:: WHAT YOU HAVE TO DO ::
An exact copy, beginning at the line containing "Task: Expand the node_modules folder" and ending at the final line of the records that follow, is the answer; it has no pictures and no other text.

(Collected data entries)
^^^^^^^^

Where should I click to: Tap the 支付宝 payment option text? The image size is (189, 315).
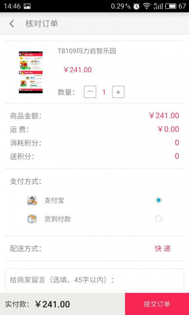54,200
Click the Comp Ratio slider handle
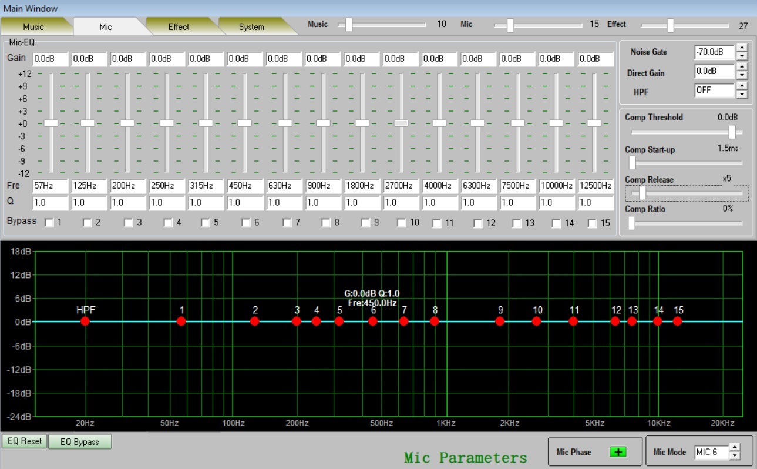757x469 pixels. pos(632,223)
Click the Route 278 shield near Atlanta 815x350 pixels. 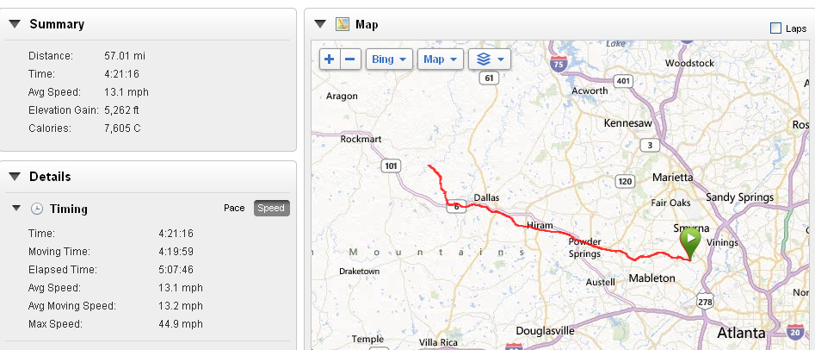click(x=707, y=302)
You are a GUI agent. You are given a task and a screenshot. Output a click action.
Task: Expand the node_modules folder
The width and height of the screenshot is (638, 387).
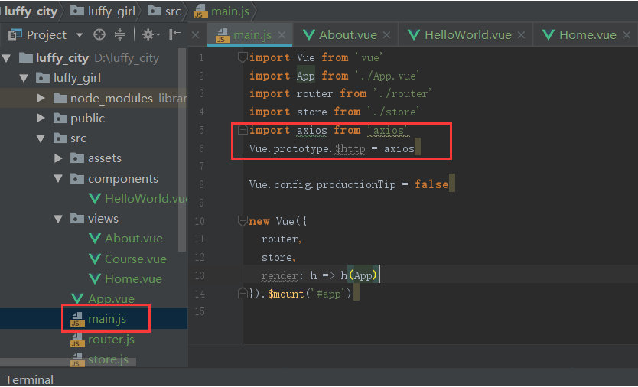[x=41, y=98]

^^^^^^^^

:: WORKED SOLUTION ::
Task: Expand the node_modules folder
The width and height of the screenshot is (638, 387).
[x=41, y=98]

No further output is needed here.